TASK TO COMPLETE » Could you copy the records below word for word, leaving the pictures out?

Pointing data for screenshots
┌──

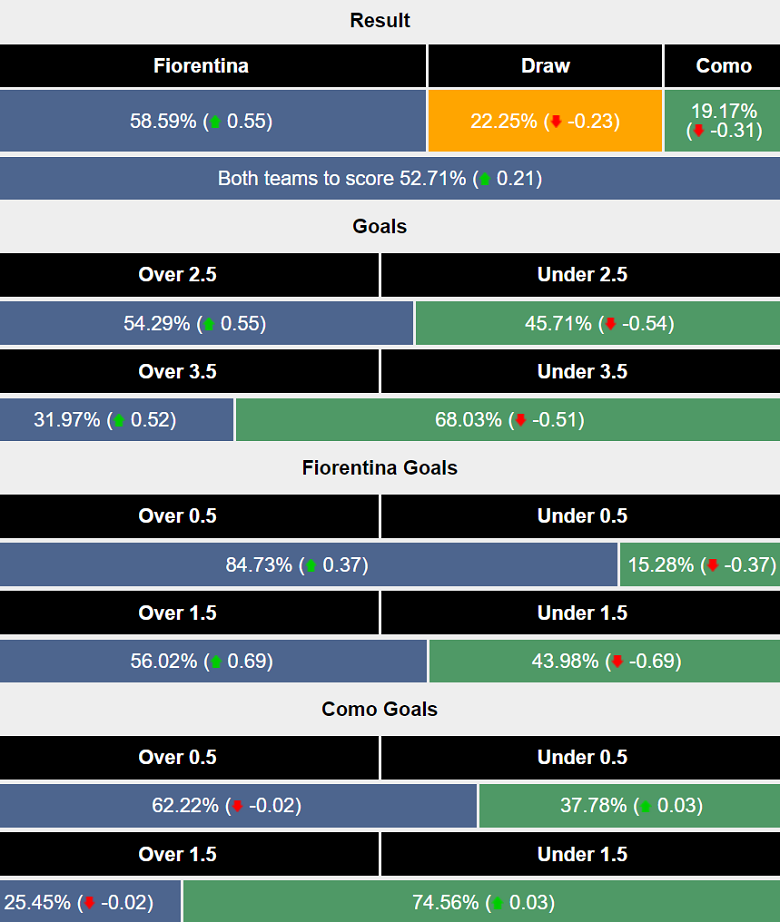Click red down arrow beside 68.03%

click(x=520, y=421)
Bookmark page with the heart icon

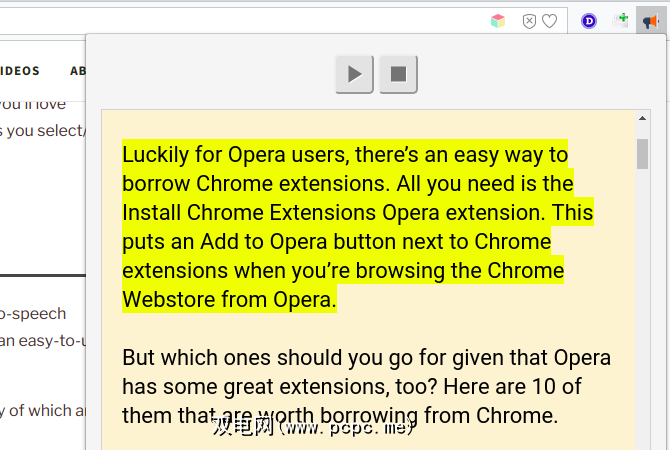pos(549,21)
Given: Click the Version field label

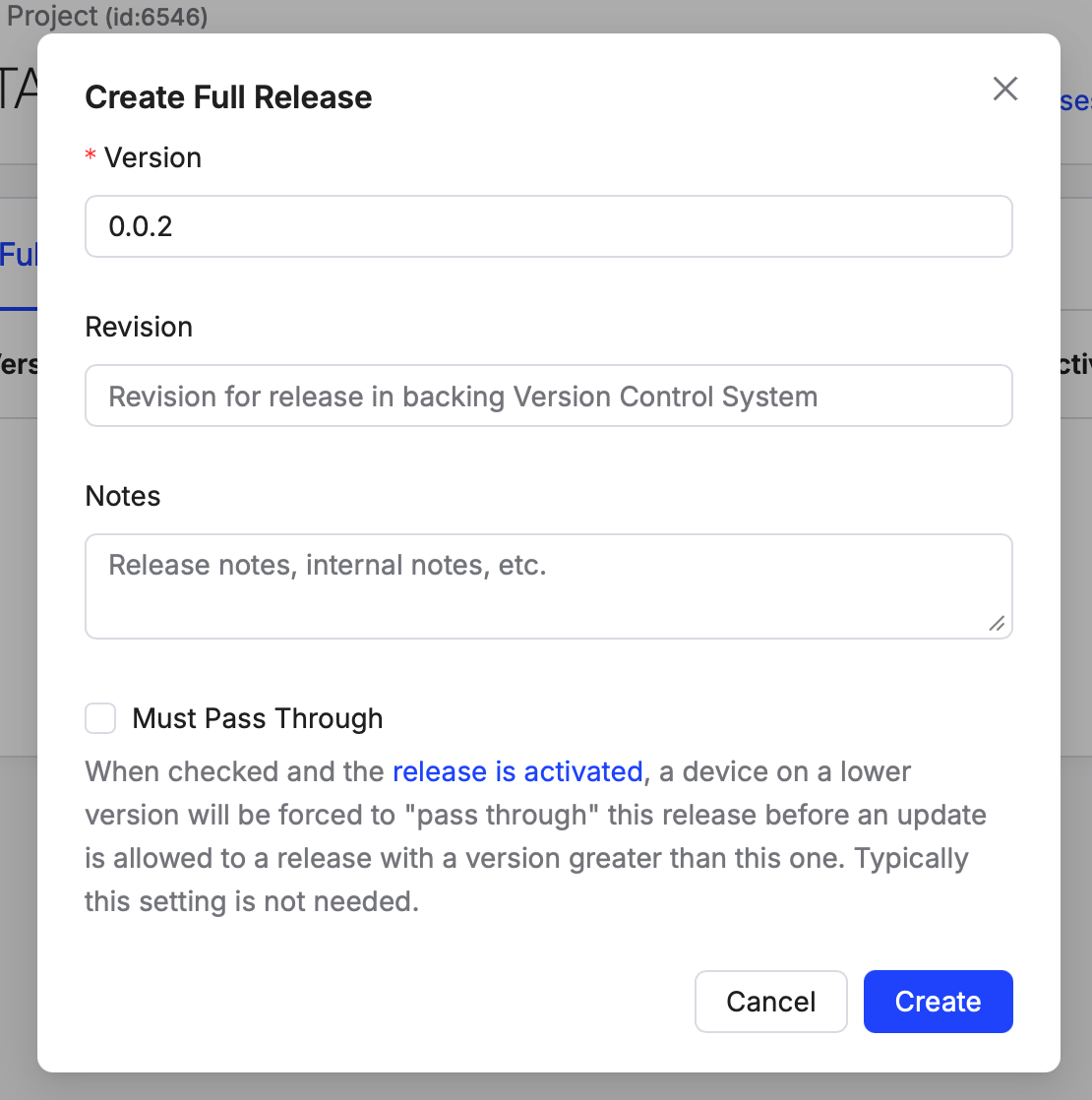Looking at the screenshot, I should point(152,157).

└──

EXERCISE RESPONSE »
Click red down arrow beside 68.03%

click(x=520, y=421)
Bookmark page with the heart icon

pos(549,21)
Given: Click the Version field label

Looking at the screenshot, I should point(152,157).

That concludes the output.